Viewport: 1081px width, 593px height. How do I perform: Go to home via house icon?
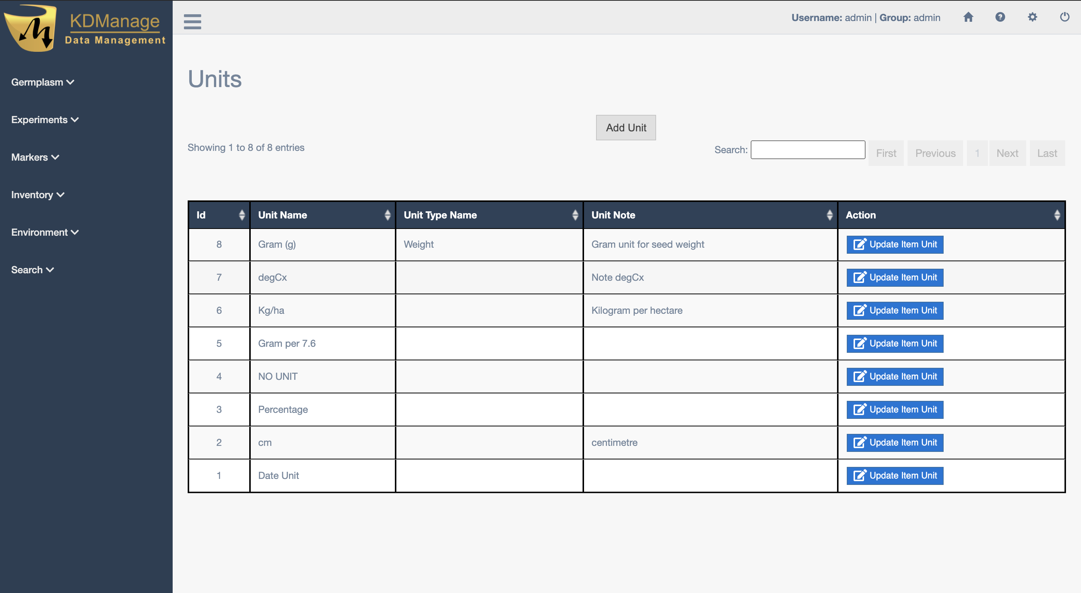(x=968, y=17)
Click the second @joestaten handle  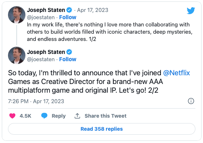tap(41, 59)
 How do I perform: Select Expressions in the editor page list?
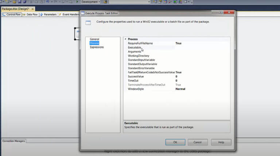point(97,47)
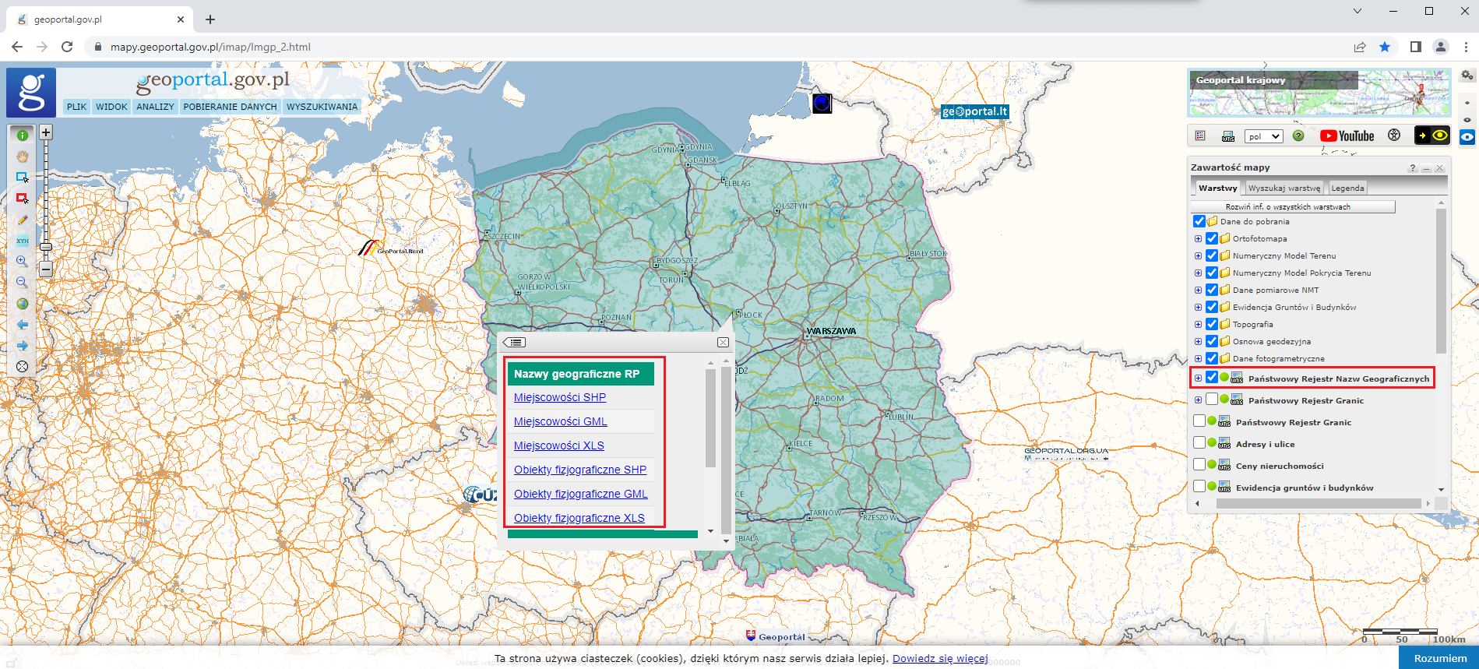This screenshot has width=1479, height=669.
Task: Download Miejscowości SHP link
Action: tap(559, 397)
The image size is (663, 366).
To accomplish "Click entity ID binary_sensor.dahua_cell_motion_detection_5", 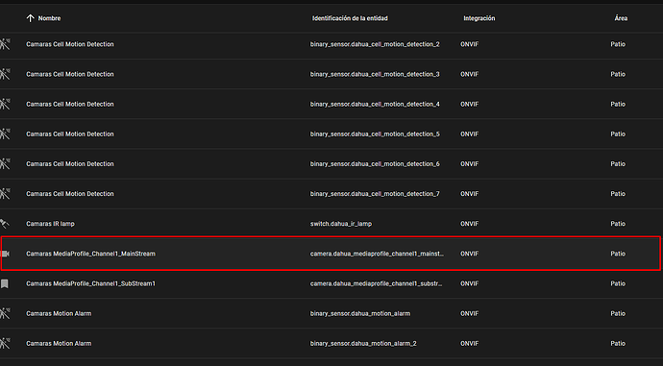I will pyautogui.click(x=375, y=134).
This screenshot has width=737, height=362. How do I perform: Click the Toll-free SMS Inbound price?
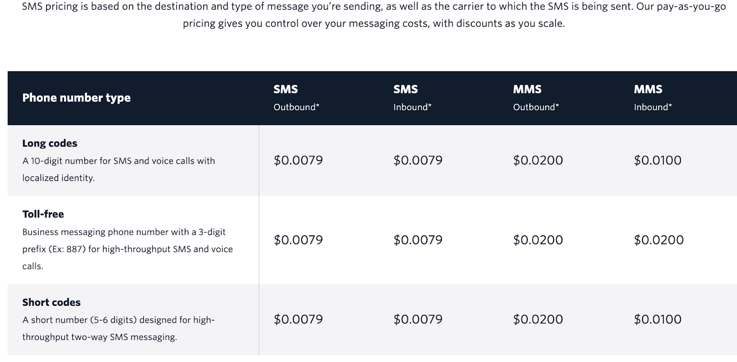[418, 240]
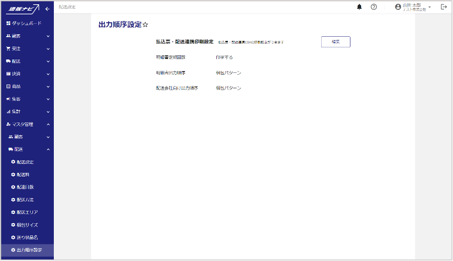The image size is (453, 261).
Task: Click the gear icon beside 梱包サイズ
Action: click(13, 225)
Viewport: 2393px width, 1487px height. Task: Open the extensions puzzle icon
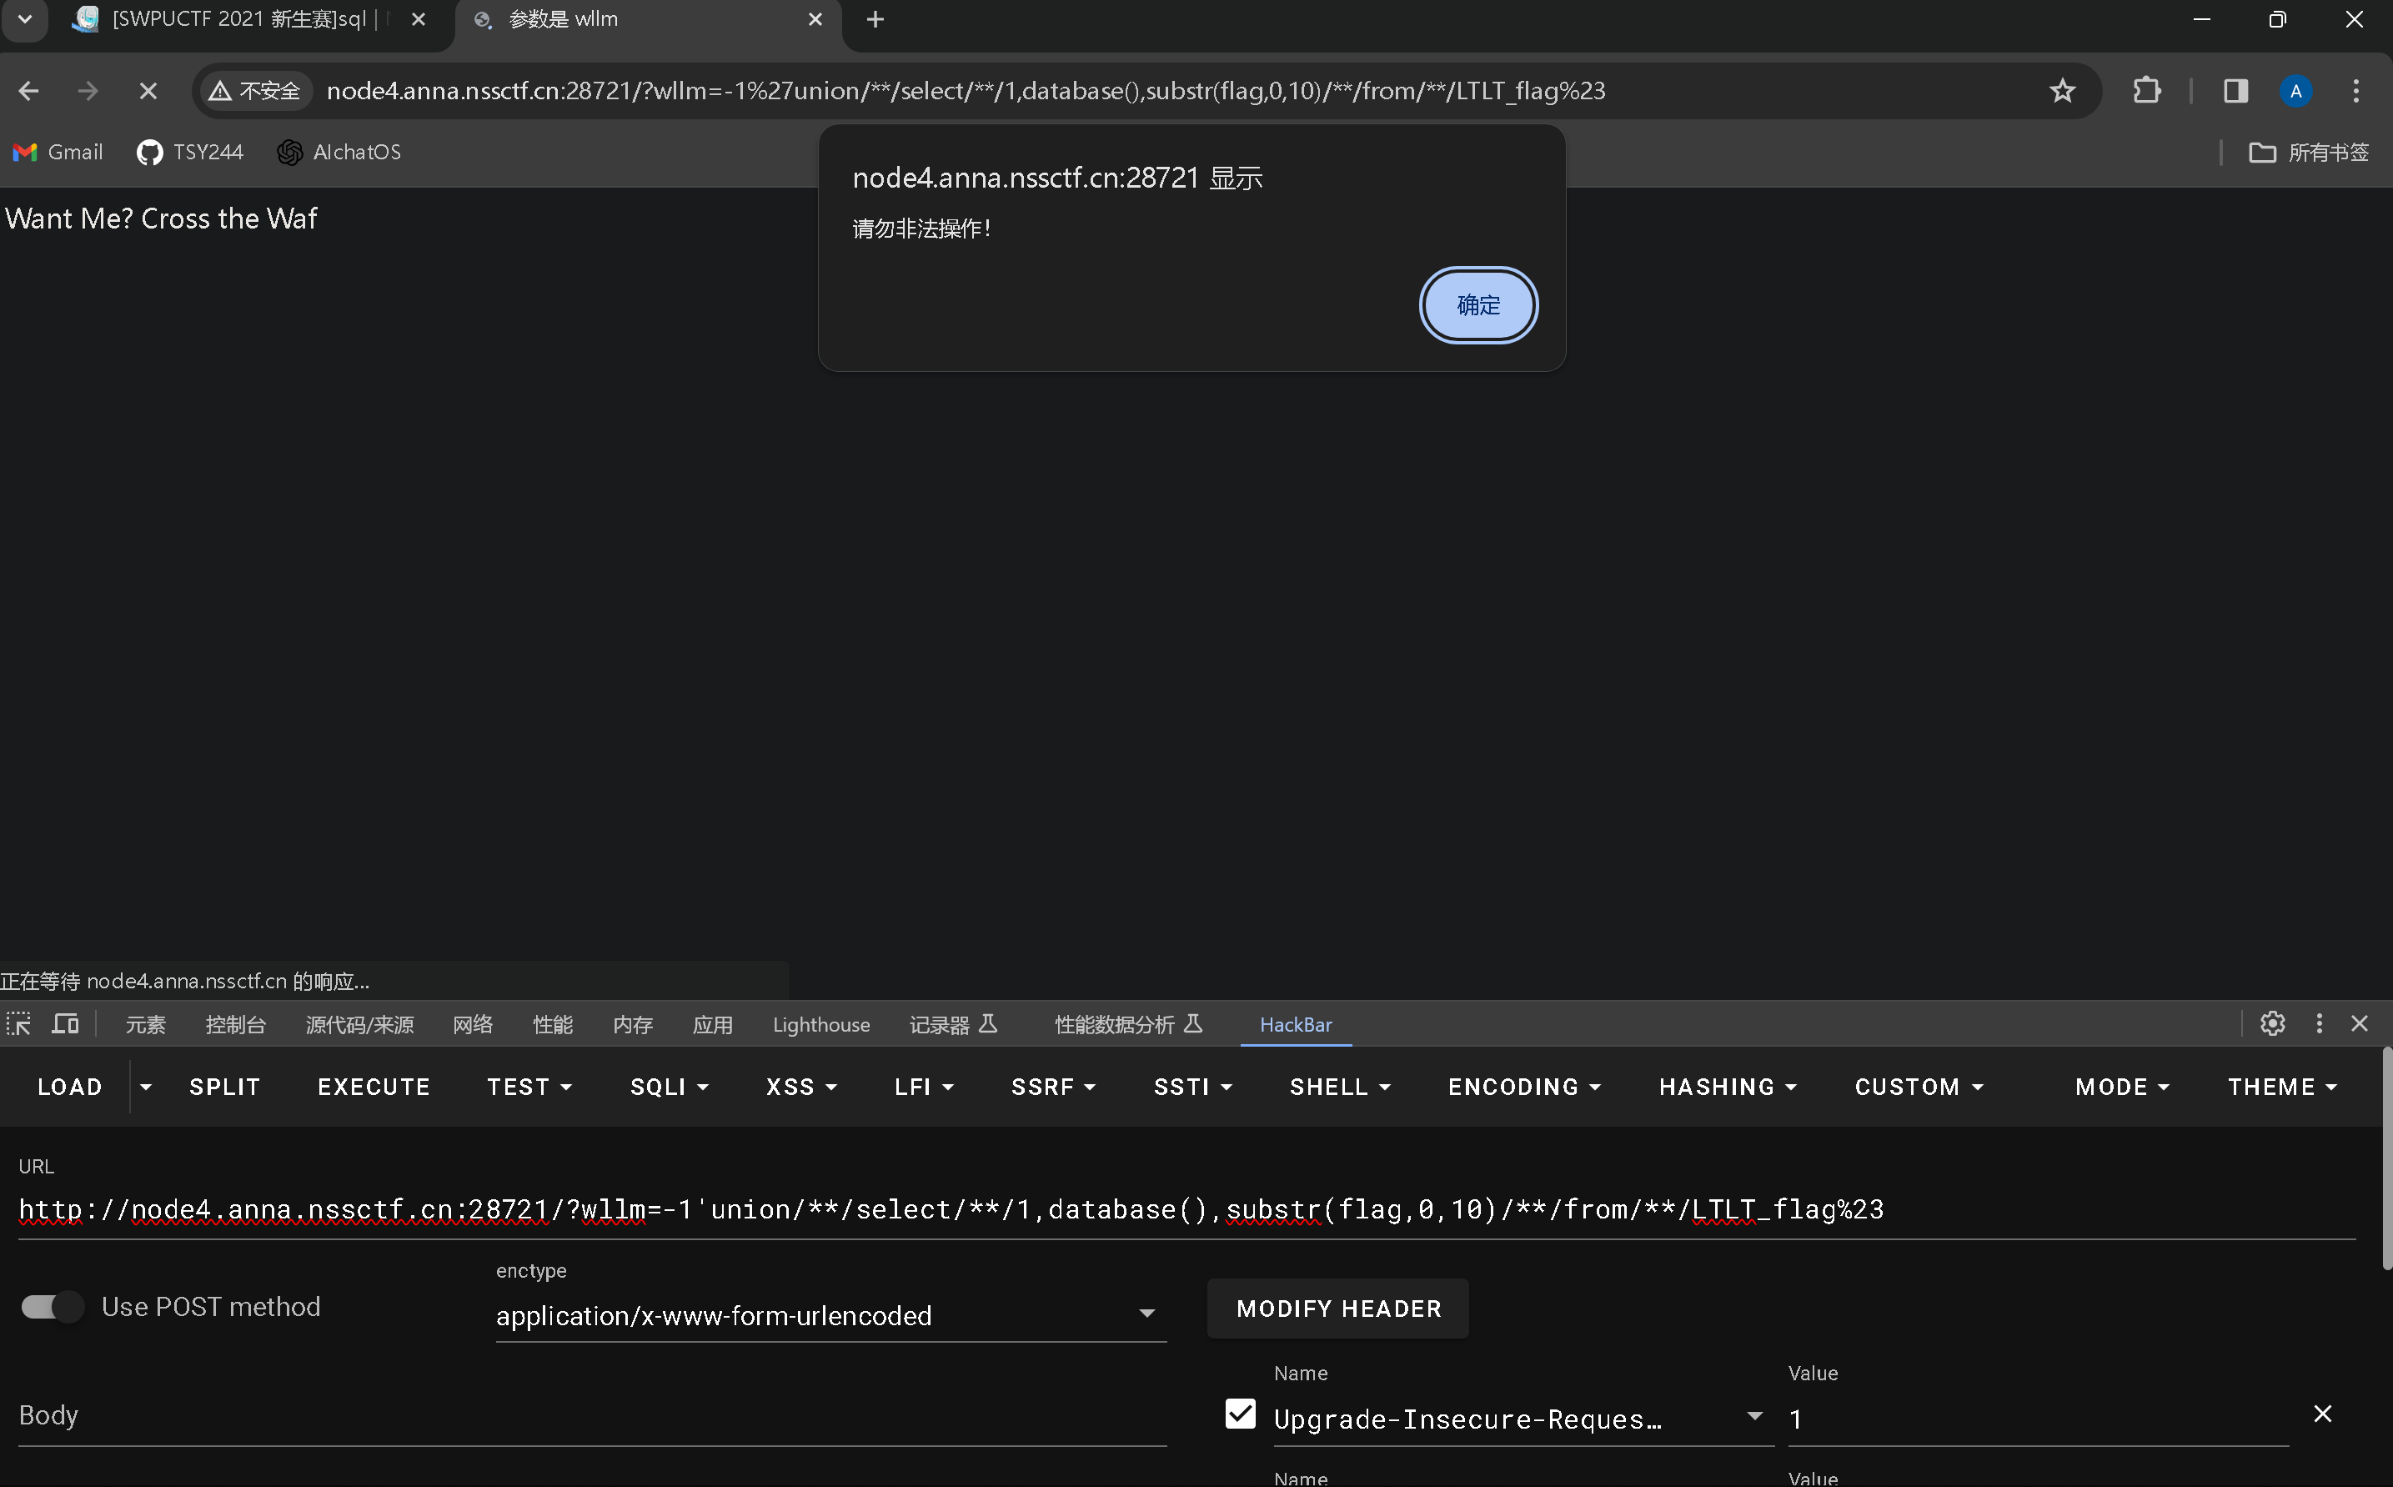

EXERCISE INSTRUCTIONS.
Pull out every line of the records from the line containing "This screenshot has width=737, height=362." through the end of the records, word for word, and leave the pictures out.

OUTPUT.
This screenshot has width=737, height=362. How do I perform: Click the Toll-free SMS Inbound price?
[418, 240]
The image size is (453, 261).
Task: Click the gear icon beside 梱包サイズ
Action: click(13, 225)
Viewport: 2393px width, 1487px height. Task: Open the extensions puzzle icon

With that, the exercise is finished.